Спустя несколько недель после 9 мая, превратившегося в стихийный народ­ный праздник, 24 июня 1945 года состоялся торжественный Парад Победы. По Крас­ной площади шли казавшиеся бронзовыми гвардейцы. Они театрально бросали нацистские штандарты к подножию Мавзолея, на котором возвышался Сталин со своими соратниками. Этот образ плакатного советского воина и стал символом солдата-победителя. Он не был похож на возвращав­шегося в разру­шен­ные города и села красноармейца, измученного тяготами войны, с недо­леченными ранами, в обтрепанной шинели. Таким пришел с войны будущий писатель Виктор Астафьев:

«Привык вот, и быстро привык, есть лежа на боку или стоя на коленях из общей, зачастую плохо иль вовсе не мытой посудины, привык от вес­ны до осени не менять белье и прочую одежду, месяцами не мыться… обходиться без мыла, без зубной щетки, без постели, без книг и газет…. Даже без нормальных слов и складных выражений: все слова заменены отрывочными командами… <…> И вот нас, солдат-вшивиков… дезин­фекции подвергли, вонь-то и срам постыдства войны укрыли советской благостной иконкой, и на ней, на иконке той, этакий ли раскрасавец… в чистые, почти святые одеяния облаченный незнакомец, но велено было верить — это я и есть, советский воин-победитель, которому чужды недостатки и слабости человеческие».

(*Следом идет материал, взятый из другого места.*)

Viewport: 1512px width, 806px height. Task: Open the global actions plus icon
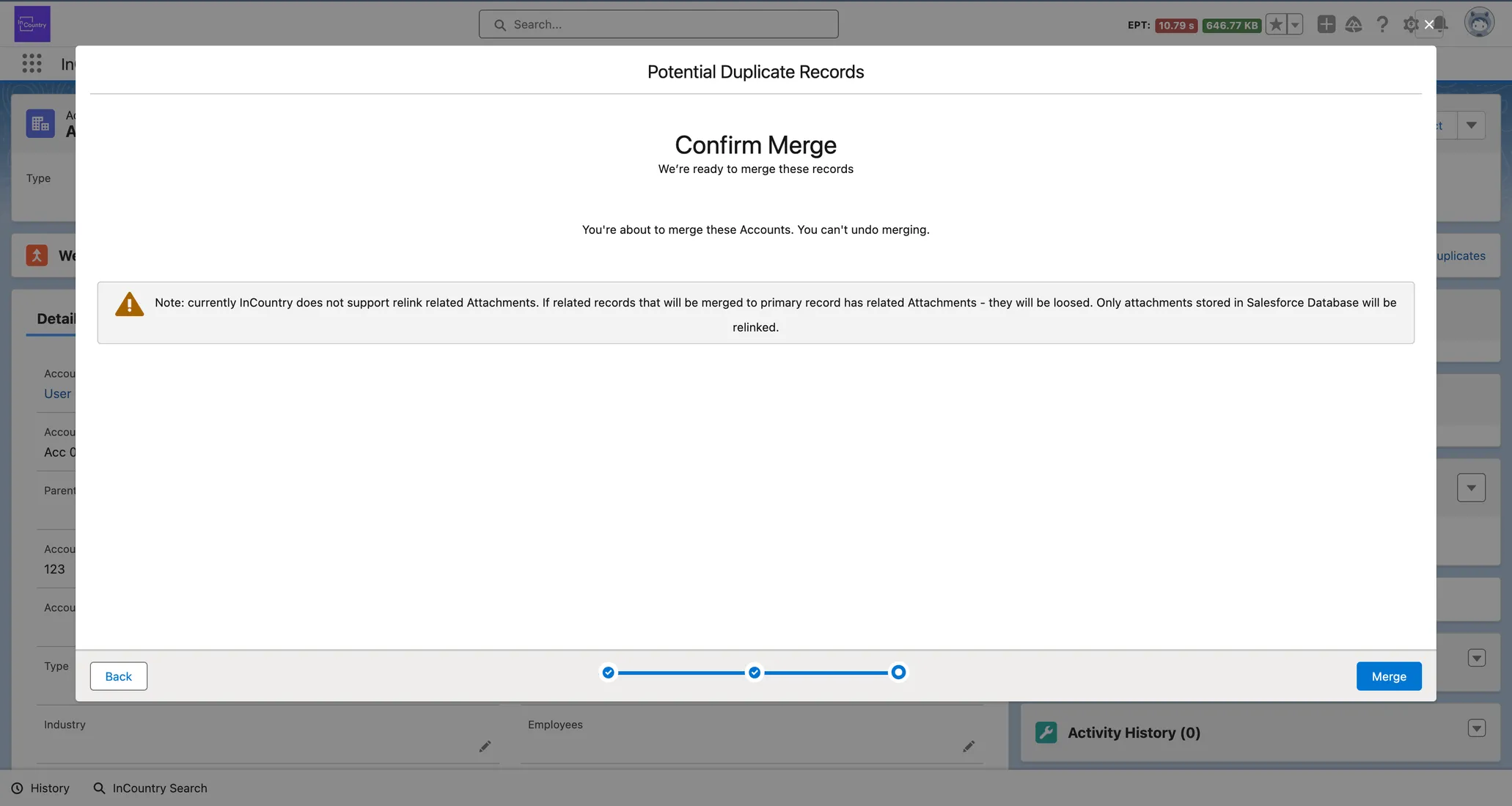tap(1326, 24)
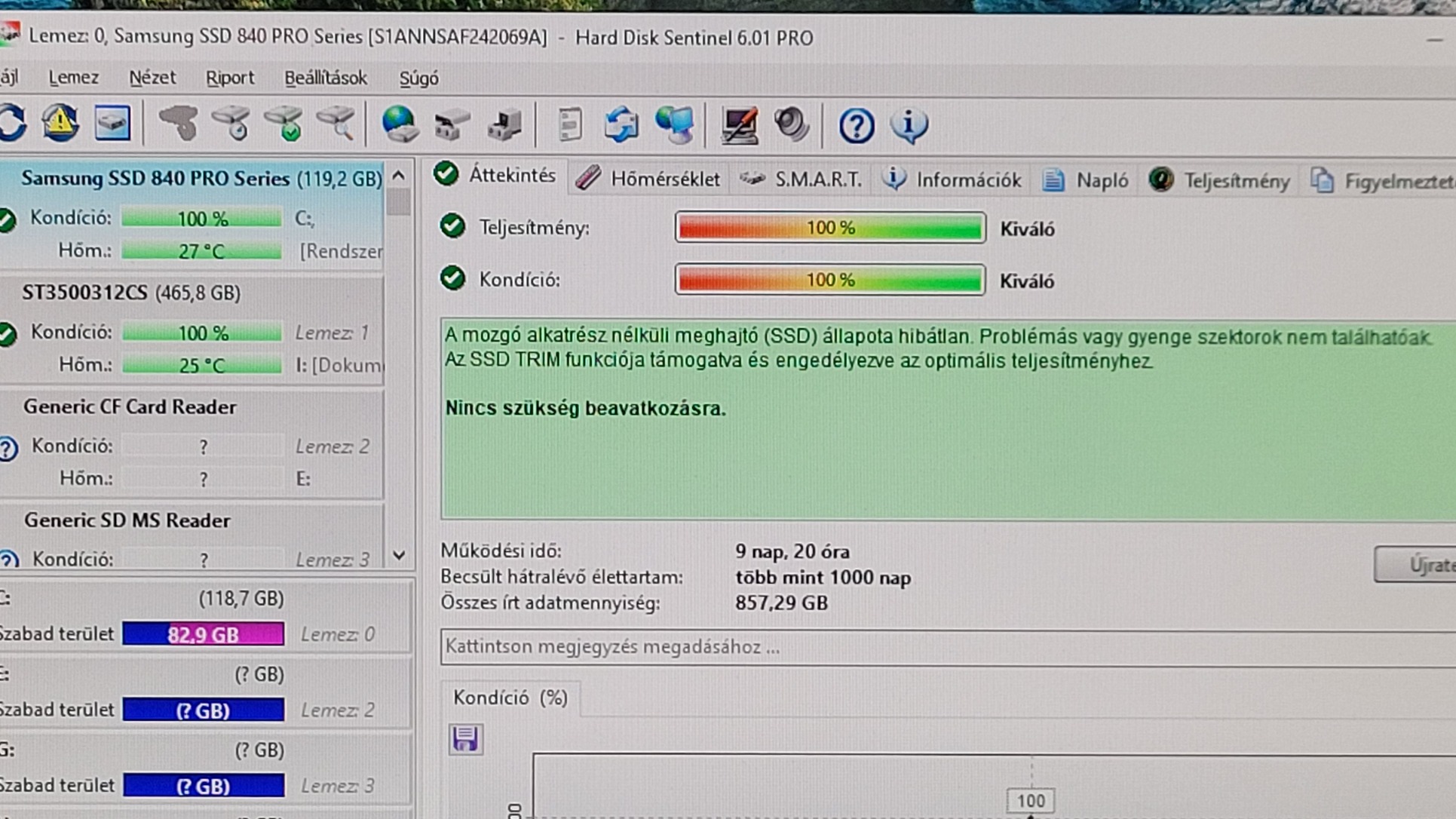Viewport: 1456px width, 819px height.
Task: Save the condition graph with floppy icon
Action: click(x=465, y=739)
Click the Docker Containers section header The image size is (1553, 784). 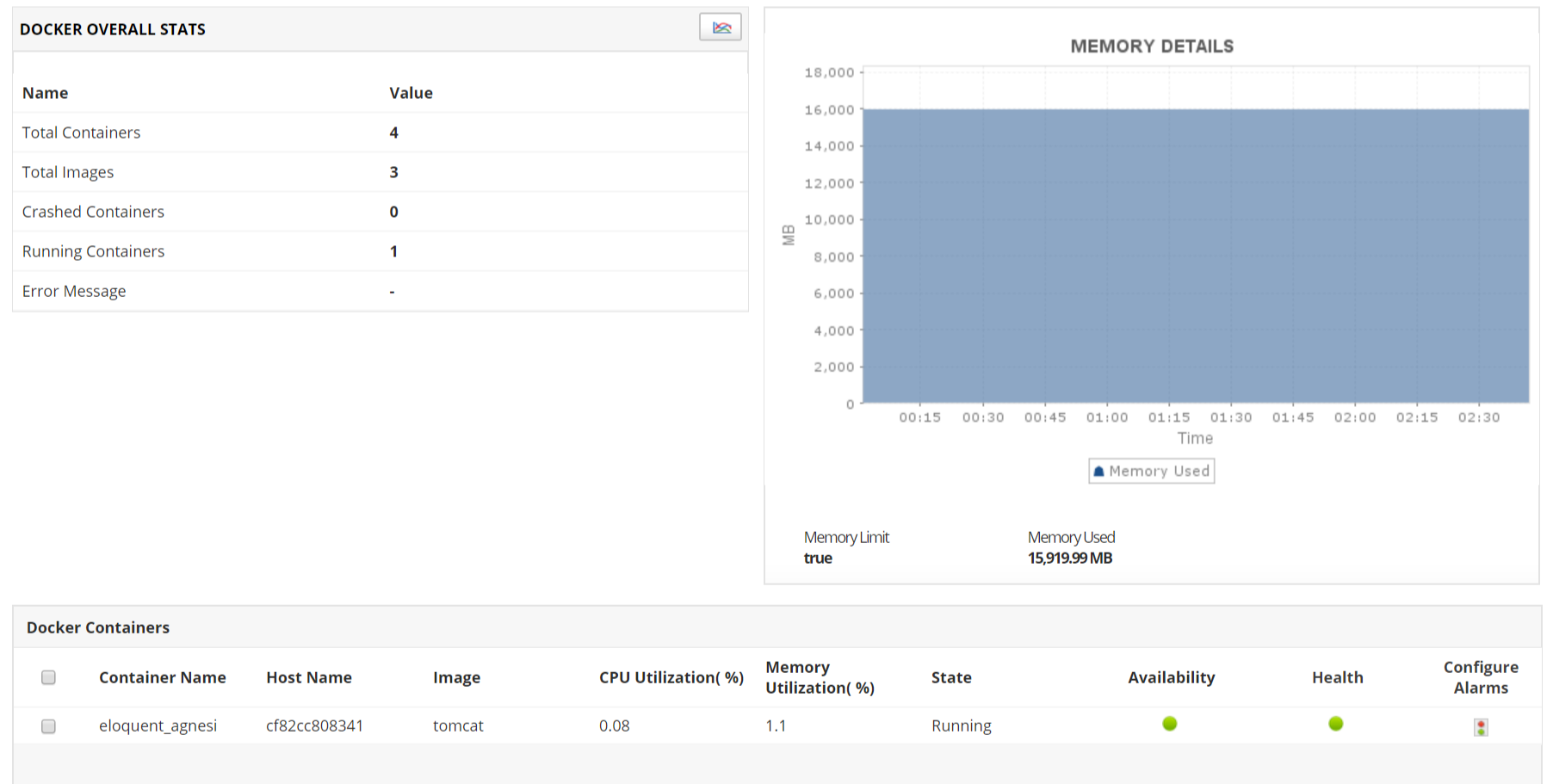point(98,627)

Этот образ подкреплялся созданными еще во время войны фигурами героев, которые жертвовали своими жизнями во имя победы. Портреты этих героев, описания их подвигов имели очень мало общего с их реальными прототипами, если таковые вообще существовали.

Один из ярких примеров — написанный по свежим следам советским класси­ком Александром Фадеевым докумен­таль­ный роман «Молодая гвардия» (1946), в котором рассказывалась история моло­дежного подполья во время немецкой оккупации в Донбассе. Картина, нари­сованная Фадеевым, сильно отличалась от реальности. Сталин тем не менее потребовал переработки романа и усиле­ния в нем руководящей роли комму­нистов. После этого книга была признана идеологически верной, необхо­димой для патриотического воспитания моло­дежи и на долгие годы вошла в школь­ную программу. Нарисованная Фадеевым мифологическая картина сопротив­ления оккупантам стала фактически кано­ном, а борьба за неруши­мость создан­ного в те годы пантеона, за сохранение мифических героев продолжается вплоть до сегодняшнего дня.

В послевоенные годы победа в Отечественной войне стала важнейшим стерж­нем сталинской национально-патриотической доктрины. История России представлялась теперь как череда блестящих военных побед, а русские полко­водцы — как всегда одерживавшие блистательные победы. На приеме в Крем­ле, который состоялся после Парада Победы, Сталин поднял тост за русский на­род, определив таким образом, как должен выглядеть идеоло­гически верный образ войны, где главная роль отводится именно русскому народу, «старшему брату».

Из этого образа сознательно исключались все темные пятна и неприятные для власти воспоминания: просчеты и ошибки советской довоенной политики сближения с Гитлером после заключения пакта с Германией в 1939 году, рас­терянность и страх Сталина в первые дни нашествия, тяжелейшие поражения Красной армии в 1941–1942 годах. Чтобы скрыть эти ошибки, чтобы цена победы не каза­лась такой непомерной, умалчивались реальные цифры потерь на фрон­те и среди мирного населения, занижалось количество красноар­мей­цев, попавших в плен.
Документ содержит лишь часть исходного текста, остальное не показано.